Periodic Reporting for period 2 - EAST (Using Evolutionary Algorithms to Understand and Secure Web/Enterprise Systems)
Período documentado: 2022-02-01 hasta 2023-07-31
With the EAST project, we aim to improve our understanding of the intrinsic characteristics of web/enterprise systems related to their security. We will achieve it by designing novel techniques that are able to scale to automatically generate test cases for large web/enterprise systems, and that can automatically find common types of security threats. This is a necessary stepping stone before reaching the high risk / high impact goal of designing testing systems that can adapt and learn, finding classes of security threats for which currently there is no automated solution due to the oracle-problem.
We will contribute towards this goal by constructing and studying classes of co-evolutionary algorithms that evolve in competition in separate populations of test cases for graphical user interfaces (e.g. web app GUIs) and direct network calls (e.g. HTTP). The tools and techniques developed in the EAST project will be instrumental to study and broaden our understanding of what kinds of security-related mistakes do developers make in practice, and why they are made.

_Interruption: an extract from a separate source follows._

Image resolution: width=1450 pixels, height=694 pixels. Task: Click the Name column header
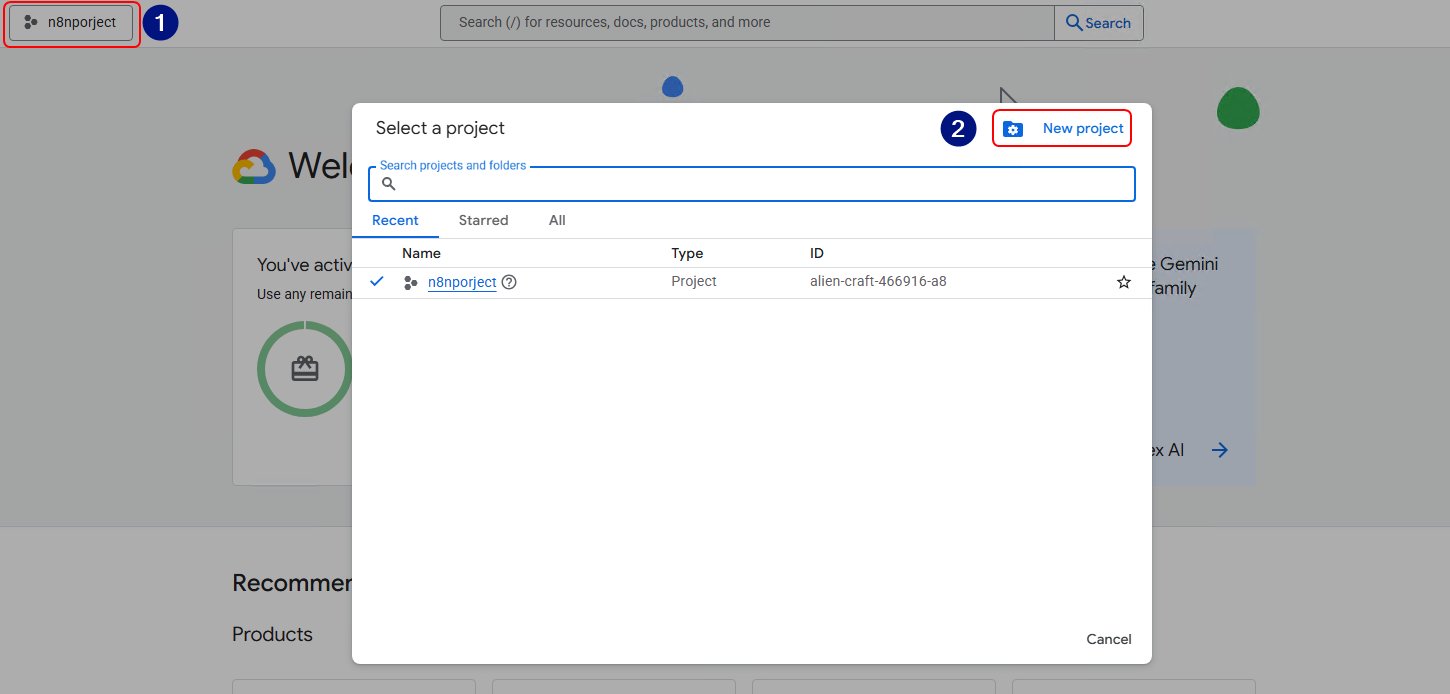pos(421,253)
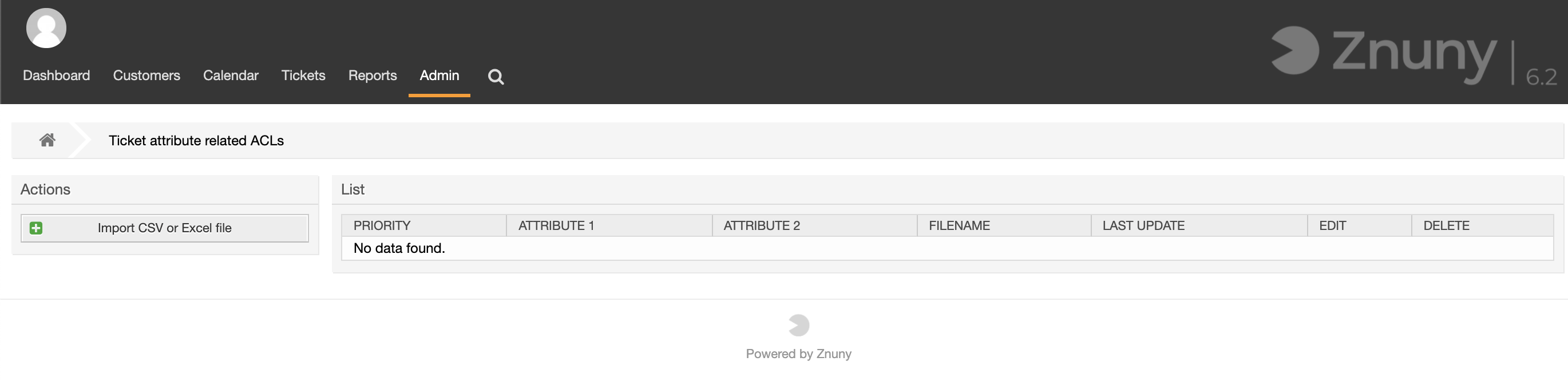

All this work has been done in a single open-source tool, called EvoMaster (www.evomaster.org). So far, the project has already achieved significant practical results and shown scientific excellence. For example, an independent study comparing 10 different tools shows that our scientific work done in this project achieves the best results in the literature. Furthermore, our work has been used to test tens of industrial systems, with millions of lines of code, from our industrial partners, automatically finding thousands of faults. The tool itself has been downloaded more than 1700 times, at the time of this writing, showing an interest of practitioners in industry for this scientific work.
The work done so far has been focused on functional testing, providing the needed scaffolding to start to tackle the main scientific challenge of this project: security testing for classes of vulnerabilities for which there is no existing automated solution. Based on the success so far, there is a good chance of providing ground-breaking scientific results by the end of project.